» What to produce: When you reach the records below, output each one exactly.

» Data:
■ ■ ■ ■ ■ ■ ■

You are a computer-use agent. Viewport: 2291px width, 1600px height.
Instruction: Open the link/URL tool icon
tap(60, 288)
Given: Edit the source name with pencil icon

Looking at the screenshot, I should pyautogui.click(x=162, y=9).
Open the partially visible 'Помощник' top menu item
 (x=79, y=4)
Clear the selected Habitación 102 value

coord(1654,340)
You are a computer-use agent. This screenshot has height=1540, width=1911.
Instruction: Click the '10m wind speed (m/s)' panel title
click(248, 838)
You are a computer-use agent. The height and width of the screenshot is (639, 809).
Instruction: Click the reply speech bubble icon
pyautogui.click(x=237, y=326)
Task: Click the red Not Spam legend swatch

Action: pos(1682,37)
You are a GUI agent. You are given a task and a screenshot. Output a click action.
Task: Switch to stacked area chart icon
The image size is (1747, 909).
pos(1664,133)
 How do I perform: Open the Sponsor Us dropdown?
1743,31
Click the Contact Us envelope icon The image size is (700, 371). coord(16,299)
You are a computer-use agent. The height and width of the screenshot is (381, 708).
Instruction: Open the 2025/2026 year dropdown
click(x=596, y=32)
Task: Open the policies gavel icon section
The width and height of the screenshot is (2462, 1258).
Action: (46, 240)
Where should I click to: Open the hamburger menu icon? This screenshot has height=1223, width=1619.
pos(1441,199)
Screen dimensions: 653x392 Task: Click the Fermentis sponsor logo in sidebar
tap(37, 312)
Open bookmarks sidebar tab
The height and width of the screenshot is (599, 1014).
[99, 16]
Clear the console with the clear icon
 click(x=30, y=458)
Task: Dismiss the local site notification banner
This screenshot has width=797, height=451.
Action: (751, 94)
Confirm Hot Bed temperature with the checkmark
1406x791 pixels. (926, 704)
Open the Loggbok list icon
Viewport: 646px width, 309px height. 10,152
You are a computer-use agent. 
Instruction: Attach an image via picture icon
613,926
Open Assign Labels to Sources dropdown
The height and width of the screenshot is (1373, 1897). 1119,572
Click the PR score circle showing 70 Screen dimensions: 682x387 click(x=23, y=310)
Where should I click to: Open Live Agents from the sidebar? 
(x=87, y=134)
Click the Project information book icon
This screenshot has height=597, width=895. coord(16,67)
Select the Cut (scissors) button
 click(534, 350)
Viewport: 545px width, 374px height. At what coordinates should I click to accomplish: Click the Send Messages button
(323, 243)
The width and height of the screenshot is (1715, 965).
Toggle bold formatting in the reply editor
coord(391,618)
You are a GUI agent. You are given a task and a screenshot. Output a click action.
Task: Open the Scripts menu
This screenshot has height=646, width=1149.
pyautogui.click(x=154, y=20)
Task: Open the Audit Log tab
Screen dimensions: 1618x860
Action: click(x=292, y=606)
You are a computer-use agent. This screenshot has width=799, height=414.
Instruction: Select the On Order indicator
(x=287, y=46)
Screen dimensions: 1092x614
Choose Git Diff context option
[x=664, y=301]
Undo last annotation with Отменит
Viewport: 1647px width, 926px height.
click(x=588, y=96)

■ ■ ■ ■ ■ ■ ■

» Task output:
You are a computer-use agent. Viewport: 2291px width, 1600px height.
Instruction: Open the link/URL tool icon
tap(60, 288)
Given: Edit the source name with pencil icon

Looking at the screenshot, I should pyautogui.click(x=162, y=9).
Open the partially visible 'Помощник' top menu item
 (x=79, y=4)
Clear the selected Habitación 102 value

coord(1654,340)
You are a computer-use agent. This screenshot has height=1540, width=1911.
Instruction: Click the '10m wind speed (m/s)' panel title
click(248, 838)
You are a computer-use agent. The height and width of the screenshot is (639, 809).
Instruction: Click the reply speech bubble icon
pyautogui.click(x=237, y=326)
Task: Click the red Not Spam legend swatch

Action: pos(1682,37)
You are a GUI agent. You are given a task and a screenshot. Output a click action.
Task: Switch to stacked area chart icon
The image size is (1747, 909).
pos(1664,133)
 How do I perform: Open the Sponsor Us dropdown?
1743,31
Click the Contact Us envelope icon The image size is (700, 371). coord(16,299)
You are a computer-use agent. The height and width of the screenshot is (381, 708).
Instruction: Open the 2025/2026 year dropdown
click(x=596, y=32)
Task: Open the policies gavel icon section
The width and height of the screenshot is (2462, 1258).
Action: (46, 240)
Where should I click to: Open the hamburger menu icon? This screenshot has height=1223, width=1619.
pos(1441,199)
Screen dimensions: 653x392 Task: Click the Fermentis sponsor logo in sidebar
tap(37, 312)
Open bookmarks sidebar tab
The height and width of the screenshot is (599, 1014).
[99, 16]
Clear the console with the clear icon
 click(x=30, y=458)
Task: Dismiss the local site notification banner
This screenshot has width=797, height=451.
Action: (751, 94)
Confirm Hot Bed temperature with the checkmark
1406x791 pixels. (926, 704)
Open the Loggbok list icon
Viewport: 646px width, 309px height. 10,152
You are a computer-use agent. 
Instruction: Attach an image via picture icon
613,926
Open Assign Labels to Sources dropdown
The height and width of the screenshot is (1373, 1897). 1119,572
Click the PR score circle showing 70 Screen dimensions: 682x387 click(x=23, y=310)
Where should I click to: Open Live Agents from the sidebar? 
(x=87, y=134)
Click the Project information book icon
This screenshot has height=597, width=895. coord(16,67)
Select the Cut (scissors) button
 click(534, 350)
Viewport: 545px width, 374px height. At what coordinates should I click to accomplish: Click the Send Messages button
(323, 243)
The width and height of the screenshot is (1715, 965).
Toggle bold formatting in the reply editor
coord(391,618)
You are a GUI agent. You are given a task and a screenshot. Output a click action.
Task: Open the Scripts menu
This screenshot has height=646, width=1149.
pyautogui.click(x=154, y=20)
Task: Open the Audit Log tab
Screen dimensions: 1618x860
Action: click(x=292, y=606)
You are a computer-use agent. This screenshot has width=799, height=414.
Instruction: Select the On Order indicator
(x=287, y=46)
Screen dimensions: 1092x614
Choose Git Diff context option
[x=664, y=301]
Undo last annotation with Отменит
Viewport: 1647px width, 926px height.
click(x=588, y=96)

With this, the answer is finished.